Suicídio em Veneza? Era a Belle Épòque

    Comecei perguntando sobre o seu quase suicídio em Veneza, fato absolutamente estranho-você leitor que conheceu, por leitura, esta figura maravilhosa, imaginaria o Tristão de Athayde pensando em se matar?- a que ele se referira no programa Vox Populi já citado. (Infelizmente não consegui saber a data exata porque não obtive resposta da TV Cultura sobre isso). Abundante, fértil, se expressando com uma fluidez maravilhosa, Alceu me contou nada menos que sua vida até aquela data, quando uma noite em Veneza teve uma visão da cidade em toda sua duplicidade: metade sombra, metade luz. Aquelas águas paradas, cheias de história - dizem, ele me conta, que ali eram jogados os inimigos do Doge - e ele estava no hotel que fica defronte ao palácio. E de repente a história, a vida tudo pesou nos ombros de Alceu ainda muito jovem, cheio de energia, de cultura, de amor da família, da mãe, das irmãs, do pai (comerciante muitíssimo bem sucedido no Rio de Janeiro) e afinal, ele que tinha tudo, se perguntava sobre o sentido da vida.

    E pensou: por que não se atirar na água e morrer? Mas hoje, recordando aquele pensamento louco, sorri e justifica: afinal era a Belle Épòque, havia uma quase moda de suicídio por amor e ele lia muitos romances também. Daí que esta ideia tinha muito de romanesco, de aventura e ele a abandonou rapidamente. Mas deste questionamento profundo surgiu pelo menos uma mudança na sua vida que ele considera fundamental.

    Àquela altura estava a ponto de ir para a Alemanha onde estudaria na Universidade de Heildelberg. Era recém-formado bacharel em Direito, depois de ter feito o secundário num dos colégios mais rigorosos da época: o Ginásio Nacional, atual Colégio Dom Pedro II. E foi exatamente sua formação demasiado positivista, resultado de duas escolas onde se cultuava acima de tudo a ciência, não a arte, ou as letras, que ocasionou esta dúvida: para que viver?Afinal qual o sentido disso tudo, da vida? E optou não mais por Heildelberg, mas por cursos de Letras na Sorbonne. E rumou para Paris, onde sem saber, veria o rebentar da Primeira Guerra Mundial.

 

Viu nascer um século e morrer uma civilização

    É preciso explicar que era 1914 e Alceu estava como fazia todos os anos juntamente com a mãe e as irmãs passando uma temporada na Europa. “Naquele tempo ir para a Europa era um bom negócio. O cruzeiro valia mais que o dólar. Eu digo sempre que vi nascer um século e morrer uma civilização”, diz referindo-se a um fato engraçado que ficou para sempre marcado na sua memória. Na virada do século - XIX para o XX, seu pai disse, mostrando um crucifixo: olha, está nascendo um século. E Alceu virou-se ingenuamente para procurar este tal século que seu pai dizia estar nascendo. Afinal a frase soou algo estranha para um menino de cinco anos.

◆ O que fazer
(1) No trecho sobre Alceu em Veneza, o que ele escolheu estudar no lugar da Universidade de Heildelberg?
(2) Extraia do trecho fornecido o passo entre "É preciso explicar" e "de cinco anos.", inclusive.

◆ Linhas exibidas
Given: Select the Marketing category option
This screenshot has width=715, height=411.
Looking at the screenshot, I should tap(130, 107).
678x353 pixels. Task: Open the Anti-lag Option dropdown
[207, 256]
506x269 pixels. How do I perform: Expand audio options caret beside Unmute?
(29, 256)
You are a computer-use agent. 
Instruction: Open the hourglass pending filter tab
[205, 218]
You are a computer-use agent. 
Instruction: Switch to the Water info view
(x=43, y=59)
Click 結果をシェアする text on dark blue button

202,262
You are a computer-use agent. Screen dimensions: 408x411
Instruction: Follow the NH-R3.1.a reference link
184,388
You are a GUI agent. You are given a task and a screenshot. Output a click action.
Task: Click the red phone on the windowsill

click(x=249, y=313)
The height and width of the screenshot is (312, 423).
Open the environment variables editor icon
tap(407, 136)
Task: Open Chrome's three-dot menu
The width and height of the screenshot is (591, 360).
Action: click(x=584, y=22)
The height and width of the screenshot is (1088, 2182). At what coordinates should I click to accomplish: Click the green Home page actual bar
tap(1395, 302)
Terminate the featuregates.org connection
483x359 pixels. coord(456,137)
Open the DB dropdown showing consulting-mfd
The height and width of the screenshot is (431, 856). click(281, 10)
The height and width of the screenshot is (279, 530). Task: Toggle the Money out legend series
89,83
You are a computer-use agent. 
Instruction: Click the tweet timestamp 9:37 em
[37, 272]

◆ Respostas em ordem
(1) Cursos de Letras na Sorbonne, em Paris.

(2)
É preciso explicar que era 1914 e Alceu estava como fazia todos os anos juntamente com a mãe e as irmãs passando uma temporada na Europa. “Naquele tempo ir para a Europa era um bom negócio. O cruzeiro valia mais que o dólar. Eu digo sempre que vi nascer um século e morrer uma civilização”, diz referindo-se a um fato engraçado que ficou para sempre marcado na sua memória. Na virada do século - XIX para o XX, seu pai disse, mostrando um crucifixo: olha, está nascendo um século. E Alceu virou-se ingenuamente para procurar este tal século que seu pai dizia estar nascendo. Afinal a frase soou algo estranha para um menino de cinco anos.